> **SOURCE TEXT**
Whatever happened to HIV/AIDS?
From the dearth of media attention, the global epidemic that terrified the world in the 1980s and 1990s, seems to have gone away. In America, the changing tide in public opinion about the LGBT community means that HIV/AIDS is no longer used to social shame a community, although the association still taints some conversations — most recently, the debate about whether the Food and Drug Administration would lift its lifetime ban on blood donations by men who sleep with men. The ensuing debate not only perpetuated harmful stereotypes about queer men, but also revealed a problematic key point about the disease: most people have no idea who suffers from it.
Contrary to public opinion, HIV/AIDS is not a disease that only affects white, affluent men like those featured in this year's Golden Globe-nominated The Normal Heart. In fact, data from the Centers from Disease Control may surprise people. According to the research, black heterosexual women contract HIV more than any other demographic, when accounting for the ratio of infection rate to total population percentage.
HIV/AIDS is not a "gay disease." Even though it was regarded as the "gay plague" by mainstream American culture throughout the 1980s and '90s, anyone — regardless of age, sex, gender, sexuality or race — can contract HIV. In fact, every 35 minutes a woman tests positive for HIV in America. Globally the rate, according to a 2013 UN AIDS report, is one woman contracting HIV per minute.

> **Stored records**
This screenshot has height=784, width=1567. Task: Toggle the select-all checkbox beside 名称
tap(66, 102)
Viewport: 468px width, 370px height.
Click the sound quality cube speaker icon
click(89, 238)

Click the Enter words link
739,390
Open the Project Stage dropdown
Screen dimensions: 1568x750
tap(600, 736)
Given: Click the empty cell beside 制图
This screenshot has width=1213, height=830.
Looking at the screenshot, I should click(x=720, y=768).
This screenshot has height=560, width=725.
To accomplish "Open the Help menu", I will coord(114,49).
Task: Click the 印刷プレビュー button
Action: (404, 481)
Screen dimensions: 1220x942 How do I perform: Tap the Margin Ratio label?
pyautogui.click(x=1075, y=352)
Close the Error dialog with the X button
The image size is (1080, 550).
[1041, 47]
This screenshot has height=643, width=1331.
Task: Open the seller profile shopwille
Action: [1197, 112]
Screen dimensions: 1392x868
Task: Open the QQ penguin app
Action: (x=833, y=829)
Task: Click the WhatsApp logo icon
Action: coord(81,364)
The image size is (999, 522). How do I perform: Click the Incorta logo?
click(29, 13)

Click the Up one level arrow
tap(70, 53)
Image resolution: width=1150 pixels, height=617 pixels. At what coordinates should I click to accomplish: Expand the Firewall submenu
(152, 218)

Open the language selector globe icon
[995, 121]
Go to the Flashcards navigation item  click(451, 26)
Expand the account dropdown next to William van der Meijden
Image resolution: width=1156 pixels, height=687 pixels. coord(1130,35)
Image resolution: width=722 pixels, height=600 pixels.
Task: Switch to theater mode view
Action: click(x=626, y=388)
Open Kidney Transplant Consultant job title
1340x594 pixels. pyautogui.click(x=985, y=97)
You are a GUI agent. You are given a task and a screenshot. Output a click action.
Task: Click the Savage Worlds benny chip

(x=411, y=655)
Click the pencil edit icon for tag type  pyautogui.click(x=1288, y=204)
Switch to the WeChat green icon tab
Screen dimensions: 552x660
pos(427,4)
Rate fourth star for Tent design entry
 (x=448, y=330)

> **TASKS**
1/ According to the HIV/AIDS article, how often does a woman test positive for HIV in America?
2/ Return everything in the HIV/AIDS article from "From the dearth" down to "suffers from it.".

> **SOLUTIONS TO THE PROBLEMS**
1/ Every 35 minutes.

2/
From the dearth of media attention, the global epidemic that terrified the world in the 1980s and 1990s, seems to have gone away. In America, the changing tide in public opinion about the LGBT community means that HIV/AIDS is no longer used to social shame a community, although the association still taints some conversations — most recently, the debate about whether the Food and Drug Administration would lift its lifetime ban on blood donations by men who sleep with men. The ensuing debate not only perpetuated harmful stereotypes about queer men, but also revealed a problematic key point about the disease: most people have no idea who suffers from it.